Afrique: Moins d'extrême pauvreté mais pas moins d'aide

L'extrême pauvreté est en train de baisser à l'échelle planétaire. Cette bonne nouvelle a été récemment annoncée par la Banque mondiale. Et cette ligne ascendante se poursuit, en dépit de la crise économique en Occident. Peut-on enfin réduire l'aide au développement ? Non, dit Hans Arians, rédacteur en chef de OneWorld, un mensuel sur l'aide au développement et auteur de l'article ci-dessous.

Alors que l'Union européenne est en proie à la crise de l'euro et doit faire d'importantes restrictions, dans d'autres continents on hausse les épaules : comment ça ? une crise ? Dans le renversement des rapports de force à travers le monde, l'avancée de l'Afrique constitue un phénomène particulièrement étonnant. Si The Economist qualifiait l'Afrique il y a dix ans encore de "continent sans espoir", le mois dernier le même hebdomadaire britannique parlait, dans son article de couverture, du "continent plein d'espoir".

Ce "plein d'espoir" est dû surtout aux chiffres de croissance. Six des dix économies les plus croissantes se trouvent en Afrique. La croissance moyenne de cette année, tout comme l'an dernier, s'élève à 6%. Et les chiffres sur la pauvreté donnent également de l'espoir, a calculé la Banque mondiale. Pour la première fois depuis 1981 (lorsque la Banque s'est mise à mesurer), moins de la moitié des pays de l'Afrique subsaharienne se trouvent sous le seuil de l'extrême pauvreté, à savoir 1,25 dollar par jour.

"Arrêtez l'aide"

Cette bonne nouvelle s'est rapidement propagée, tout comme, en général, la suggestion que nous pouvons désormais nous retirer de l'Afrique. Arrêter l'aide, donc. De quoi réjouir les milieux gouvernementaux de La Haye, paraîet-il

Cependant, c'est aller vite en besogne que de réagir ainsi. Tout d'abord, il y a encore énormément de pauvres : en Afrique subsaharienne quelque 400 millions d'habitants. Et la Banque mondiale souligne que le seuil de la "simple" pauvreté, 2 dollars par jour, est loin d'être une fortune. Dans les pays africains au sud du Sahara, 70% de la population vit sous ce seuil.

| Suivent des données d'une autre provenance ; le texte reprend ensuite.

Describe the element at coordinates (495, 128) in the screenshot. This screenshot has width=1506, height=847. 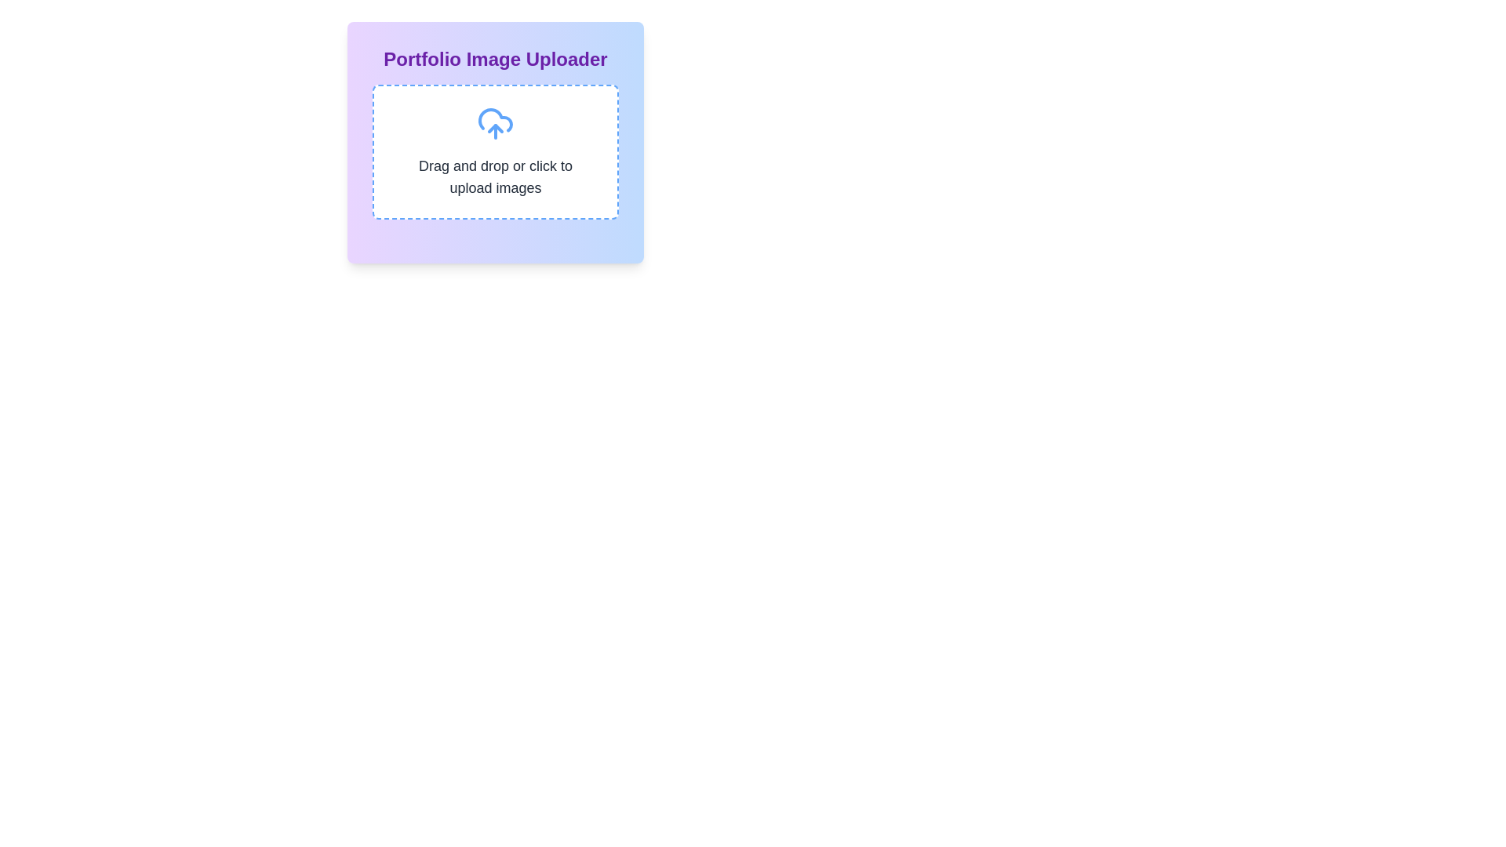
I see `the small upward-pointing arrow icon located at the bottom center of the blue cloud upload icon, which is part of the 'Portfolio Image Uploader' section` at that location.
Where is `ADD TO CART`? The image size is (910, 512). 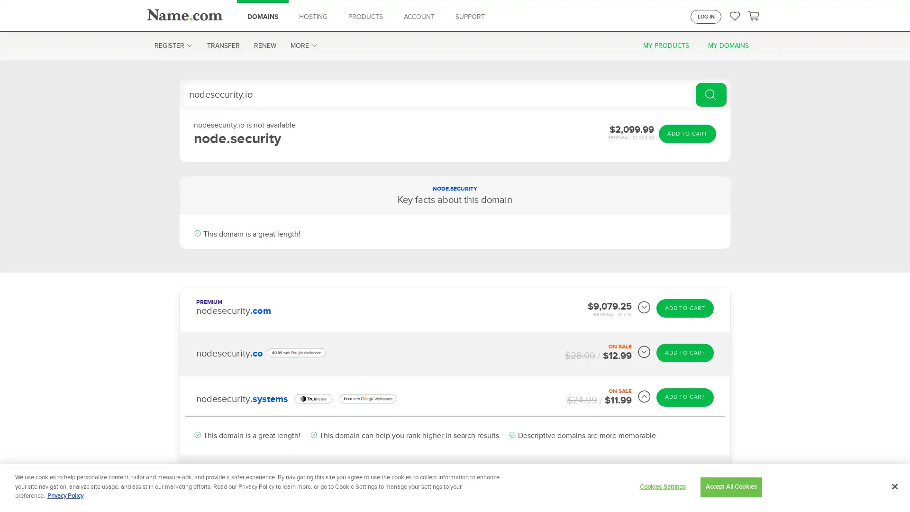
ADD TO CART is located at coordinates (685, 308).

On pourrait avancer que c'est aux gouvernements des économies émergentes d'aborder le problème de la pauvreté. Cela se produit progressivement aussi, mais dans des pays comme l'Angola ou la Guinée équatoriale le boom qui a eu lieu récemment est mal réparti. Et il y aussi des pays qui n'ont pratiquement pas (encore) d'Etat qui fonctionne - que l'on pense à la Somalie, la RDC, le Soudan du Sud.

Structures sociales

Les économistes du développement se demandent ce qui est à la base de la baisse des chiffres sur la pauvreté. Jusqu'à présent, l'aide occidentale a joué un rôle important dans ce domaine, estime Lant Pritchett, professeur à l'université d'Harvard, aux Etats-Unis. Cependant, selon lui, cette aide s'est trop bornée à créer des structures sociales afin d'élever en tout cas les gens au-dessus de la norme du dollar par jour.

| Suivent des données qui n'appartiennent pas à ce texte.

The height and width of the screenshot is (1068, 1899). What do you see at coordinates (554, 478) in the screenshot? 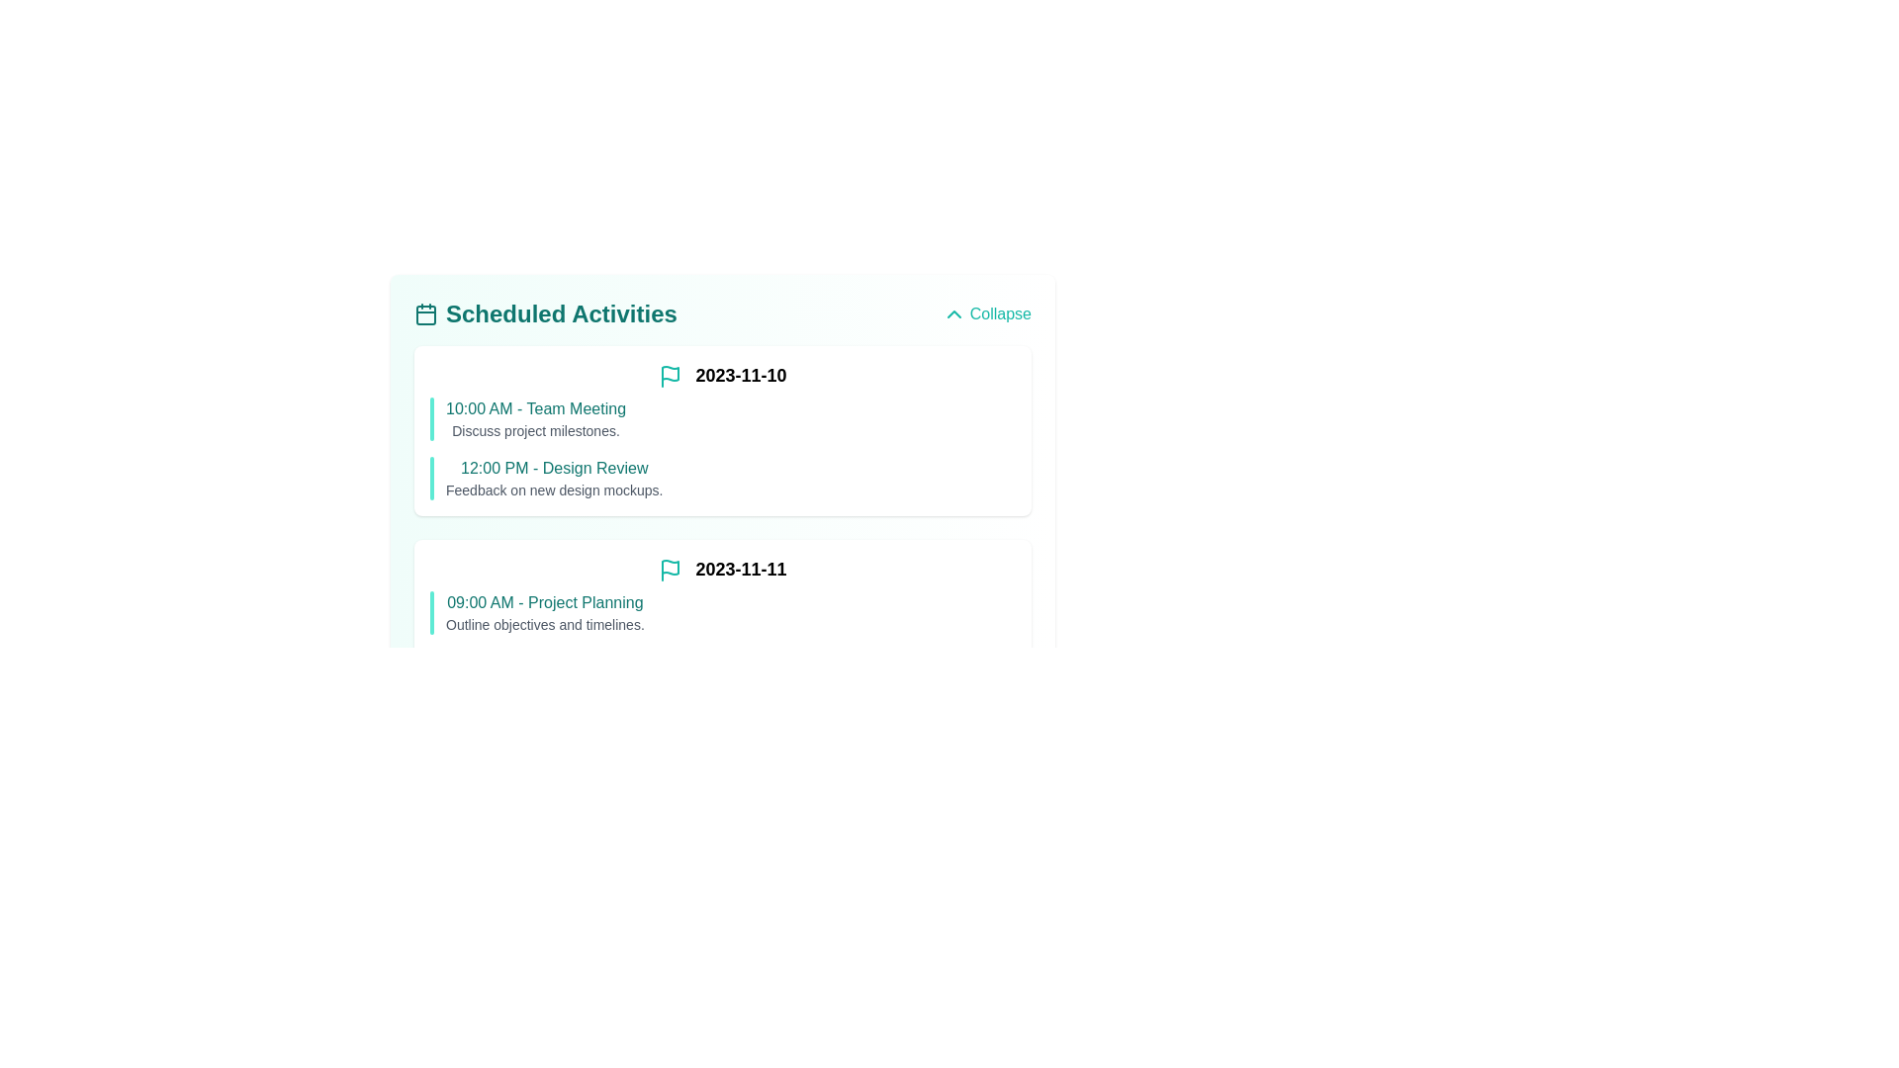
I see `the second scheduled event item located in the chronological event list for the date '2023-11-10', positioned between '10:00 AM - Team Meeting' and '09:00 AM - Project Planning'` at bounding box center [554, 478].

Ces chiffres de croissance en Afrique doivent être en particulier attribués à la hausse des prix de matières premières et à l'avantage démographique d'une population jeune. Indirectement, ce dernier point est également un succès de l'aide. L'Occident a beaucoup investi dans l'éducation et la santé en Afrique. Dans les Etats fragiles ou nouveaux, comme la RDC ou le Soudan du Sud, l'unique infrastructure sociale est celle qui vient des organisations d'aide.

Meilleurs arguments

Entre-temps l'aide au développement accordée aux pays en développement a baissé, en 40 ans, de 70 à 13% de la totalité du flux monétaire. Les remises de fonds et les investissements ont dépassé l'aide. Mais il est encore bien trop tôt pour qualifier l'aide de superflue.

Ce n'est pas uniquement l'aide aux personnes souffrant de famine en Somalie ou aux mères touchées par la guerre en Sierra Leone que cette aide est importante : elle l'est aussi pour l'aide pour le commerce par exemple, une aide servant à la construction de l'infrastructure nécessaire aux relations commerciales. Si les Pays-Bas veulent, à l'instar de la Belgique, faire des coupures dans leur budget au développement, ils devront trouver de meilleurs arguments pour le faire.